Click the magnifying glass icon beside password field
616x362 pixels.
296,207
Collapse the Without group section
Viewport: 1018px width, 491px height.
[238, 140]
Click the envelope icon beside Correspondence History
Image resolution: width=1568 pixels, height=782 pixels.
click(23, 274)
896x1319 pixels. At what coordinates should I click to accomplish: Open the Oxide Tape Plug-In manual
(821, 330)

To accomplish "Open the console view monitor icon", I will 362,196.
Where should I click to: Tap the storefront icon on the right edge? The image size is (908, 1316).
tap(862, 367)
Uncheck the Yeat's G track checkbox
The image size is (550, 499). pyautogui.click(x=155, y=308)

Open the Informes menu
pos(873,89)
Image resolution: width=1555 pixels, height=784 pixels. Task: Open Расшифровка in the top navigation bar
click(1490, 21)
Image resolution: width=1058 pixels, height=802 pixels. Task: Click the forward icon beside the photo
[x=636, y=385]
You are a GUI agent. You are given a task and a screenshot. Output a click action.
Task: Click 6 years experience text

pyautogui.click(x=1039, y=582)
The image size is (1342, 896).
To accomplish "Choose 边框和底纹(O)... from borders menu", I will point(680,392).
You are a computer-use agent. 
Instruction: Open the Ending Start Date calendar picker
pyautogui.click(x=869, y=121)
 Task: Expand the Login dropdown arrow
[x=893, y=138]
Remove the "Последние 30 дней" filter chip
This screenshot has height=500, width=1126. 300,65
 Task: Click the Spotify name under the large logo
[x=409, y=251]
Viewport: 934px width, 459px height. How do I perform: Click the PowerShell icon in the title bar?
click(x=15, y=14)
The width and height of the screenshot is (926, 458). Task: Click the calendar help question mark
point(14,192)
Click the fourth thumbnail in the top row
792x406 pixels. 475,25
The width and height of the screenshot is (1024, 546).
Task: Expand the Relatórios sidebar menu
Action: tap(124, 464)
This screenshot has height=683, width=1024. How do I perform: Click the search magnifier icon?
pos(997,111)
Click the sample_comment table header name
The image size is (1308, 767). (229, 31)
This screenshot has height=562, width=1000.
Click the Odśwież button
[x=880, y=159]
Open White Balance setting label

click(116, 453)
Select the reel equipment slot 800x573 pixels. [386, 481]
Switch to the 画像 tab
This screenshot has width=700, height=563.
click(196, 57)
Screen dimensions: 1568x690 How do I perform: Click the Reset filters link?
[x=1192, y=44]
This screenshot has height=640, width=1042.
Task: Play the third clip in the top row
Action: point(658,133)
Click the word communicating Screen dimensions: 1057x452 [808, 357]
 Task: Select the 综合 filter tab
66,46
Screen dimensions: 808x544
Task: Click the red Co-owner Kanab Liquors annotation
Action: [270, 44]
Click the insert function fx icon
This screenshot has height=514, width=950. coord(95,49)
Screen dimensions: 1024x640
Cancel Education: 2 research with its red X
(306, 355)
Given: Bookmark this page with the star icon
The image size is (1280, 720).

§ What you will do: All of the material is to be written out exactly.

§ Exercise result:
Click the magnifying glass icon beside password field
616x362 pixels.
296,207
Collapse the Without group section
Viewport: 1018px width, 491px height.
[238, 140]
Click the envelope icon beside Correspondence History
Image resolution: width=1568 pixels, height=782 pixels.
click(23, 274)
896x1319 pixels. At what coordinates should I click to accomplish: Open the Oxide Tape Plug-In manual
(821, 330)

To accomplish "Open the console view monitor icon", I will 362,196.
Where should I click to: Tap the storefront icon on the right edge? The image size is (908, 1316).
tap(862, 367)
Uncheck the Yeat's G track checkbox
The image size is (550, 499). pyautogui.click(x=155, y=308)

Open the Informes menu
pos(873,89)
Image resolution: width=1555 pixels, height=784 pixels. Task: Open Расшифровка in the top navigation bar
click(1490, 21)
Image resolution: width=1058 pixels, height=802 pixels. Task: Click the forward icon beside the photo
[x=636, y=385]
You are a GUI agent. You are given a task and a screenshot. Output a click action.
Task: Click 6 years experience text

pyautogui.click(x=1039, y=582)
The image size is (1342, 896).
To accomplish "Choose 边框和底纹(O)... from borders menu", I will point(680,392).
You are a computer-use agent. 
Instruction: Open the Ending Start Date calendar picker
pyautogui.click(x=869, y=121)
 Task: Expand the Login dropdown arrow
[x=893, y=138]
Remove the "Последние 30 дней" filter chip
This screenshot has height=500, width=1126. 300,65
 Task: Click the Spotify name under the large logo
[x=409, y=251]
Viewport: 934px width, 459px height. How do I perform: Click the PowerShell icon in the title bar?
click(x=15, y=14)
The width and height of the screenshot is (926, 458). Task: Click the calendar help question mark
point(14,192)
Click the fourth thumbnail in the top row
792x406 pixels. 475,25
The width and height of the screenshot is (1024, 546).
Task: Expand the Relatórios sidebar menu
Action: tap(124, 464)
This screenshot has height=683, width=1024. How do I perform: Click the search magnifier icon?
pos(997,111)
Click the sample_comment table header name
The image size is (1308, 767). (229, 31)
This screenshot has height=562, width=1000.
Click the Odśwież button
[x=880, y=159]
Open White Balance setting label

click(116, 453)
Select the reel equipment slot 800x573 pixels. [386, 481]
Switch to the 画像 tab
This screenshot has width=700, height=563.
click(196, 57)
Screen dimensions: 1568x690 How do I perform: Click the Reset filters link?
[x=1192, y=44]
This screenshot has height=640, width=1042.
Task: Play the third clip in the top row
Action: point(658,133)
Click the word communicating Screen dimensions: 1057x452 [808, 357]
 Task: Select the 综合 filter tab
66,46
Screen dimensions: 808x544
Task: Click the red Co-owner Kanab Liquors annotation
Action: [270, 44]
Click the insert function fx icon
This screenshot has height=514, width=950. coord(95,49)
Screen dimensions: 1024x640
Cancel Education: 2 research with its red X
(306, 355)
Given: Bookmark this page with the star icon
The image size is (1280, 720).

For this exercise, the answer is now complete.